Bile duct injury remains the most feared complication of laparoscopic cholecystectomy. Intra-operative Cholangiography (IOC) is currently the gold standard for biliary imaging, but technical challenges and time requirements limit its use. We aim to establish Near Infrared Fluorescence Cholangiography (NIRF-C) as an effective, reliable method for identifying pertinent biliary anatomy during laparoscopic cholecystectomy to provide surgeons with an efficient method of real-time biliary imaging.

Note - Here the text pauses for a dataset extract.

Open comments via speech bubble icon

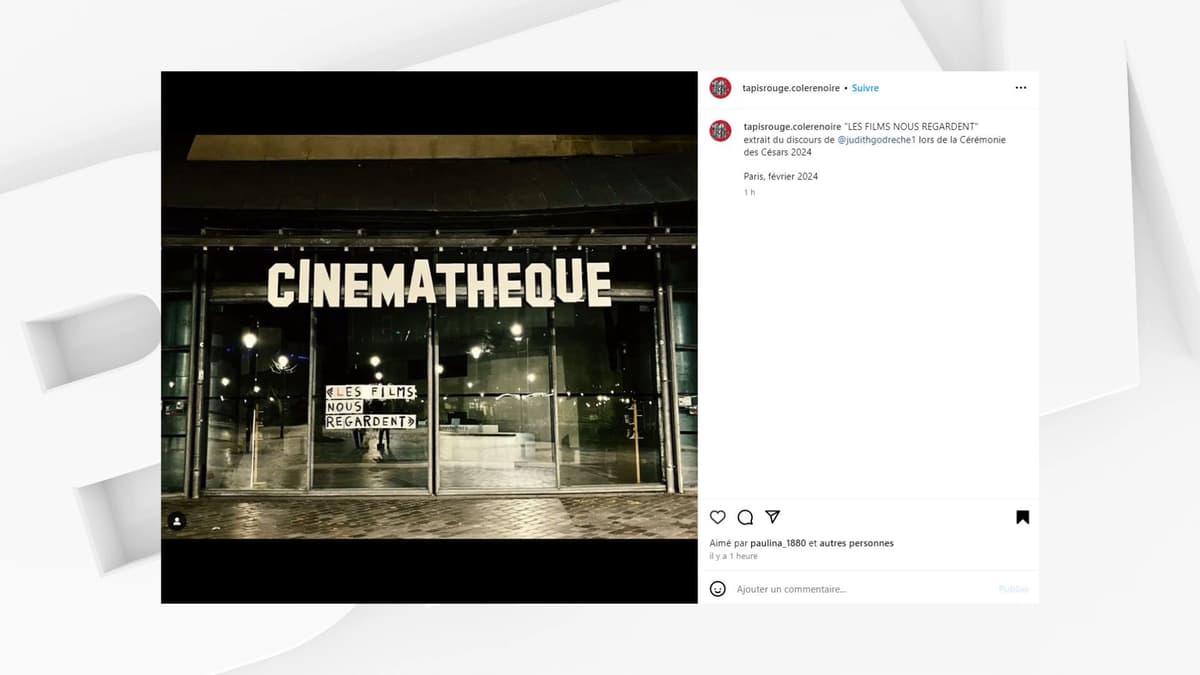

NIRF-C is a non-invasive method of real-time, radiation free, intra-operative biliary mapping. Pre-operatively, a fluorescent dye, indocyanine green (ICG), is administered intravenously. Bound to plasma proteins, ICG is taken up by hepatocytes and excreted, unaltered, in bile within 20 minutes. A laser on the laparoscope excites ICG in the biliary tree eliciting near infrared fluorescence (~800 nm) which is captured by an image filter on the laparoscope. Surgeons may toggle between NIRF-C and the standard view on the laparoscope.

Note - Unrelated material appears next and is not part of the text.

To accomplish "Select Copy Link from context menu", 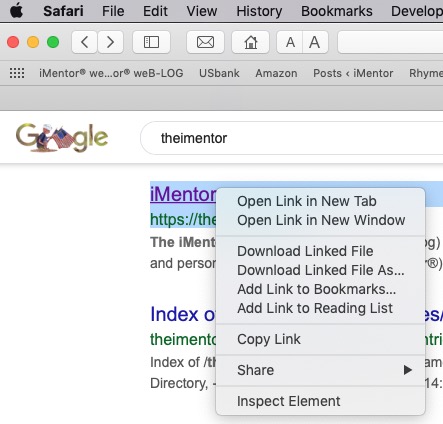I will tap(269, 339).
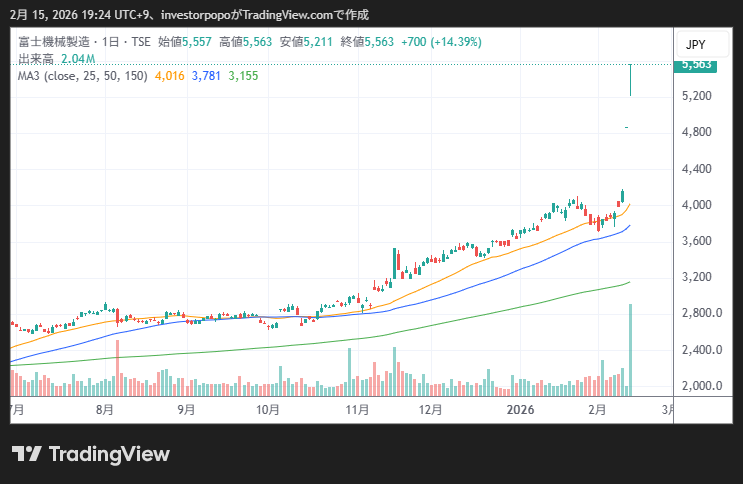Click the current price tag 5,563
Image resolution: width=743 pixels, height=484 pixels.
[x=696, y=64]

Eighty-two patients will undergo intra-operative biliary mapping with both NIRF-C and IOC. Two-and-a-half milligrams of ICG is administered intravenously 30-60 minutes prior to the procedure. NIRF-C is used to identify extrahepatic bile ducts before dissection, after initial dissection, and after final dissection. IOC is performed after final dissection and all data regarding NIRF-C has been recorded. During both techniques, data regarding the successful identification of the following structures is collected: right and left hepatic ducts, common hepatic duct, cystic duct, cystic/common hepatic duct junction, common bile duct (CBD), cystic artery, and anatomic variants. Length of procedure, complications, and time required to complete NIRF-C and IOC are also recorded.

Preliminary Results
Five patients underwent laparoscopic cholecystectomy with NIRF-C and IOC for symptomatic cholelithiasis, biliary colic, or chronic cholecystitis without complications. All patients were female with a mean age of 37.6 (28-60) and BMI of 26.7 (19.8-31.1). Mean time from ICG administration to incision was 61.2 min (40-91). Mean operative time was 74.4 min (48-137). Surgeons spent 44% less time on NIRF-C than IOC: average time spent on NIRF-C was 6 min (1.62-10.58), compared to 10.66 min for IOC (7.33-13.75) (Table 1).

NIRF-C identified over 80% of extrahepatic biliary anatomy during laparoscopic cholecystectomy. In all cases, the common hepatic duct was visualized before dissection. The incidence of cystic duct and cystic/hepatic duct junction visualization was 80% prior to dissection and 100% after final dissection. The incidence of CBD identification was 80% prior to dissection. In one case the CBD was not visualized after final dissection. IOC identified all biliary structures in 80% of cases. In one case, it was aborted due to technical difficulties (Table 2).

Conclusions/Future Directions
Preliminary data reveal that NIRF-C is non-inferior to IOC in successfully imaging extrahepatic biliary structures when use-limiting technical challenges of IOC are considered. Additionally, NIRF-C requires less time than IOC and is performed with fewer logistical barriers. These attributes affirm NIRF-C as a promising new method for routine cholangiography, potentially supplanting the need for IOC. Thus far, NIRF-C appears to be a safe, effective, and efficient method for identifying extrahepatic biliary anatomy during laparoscopic cholecystectomy.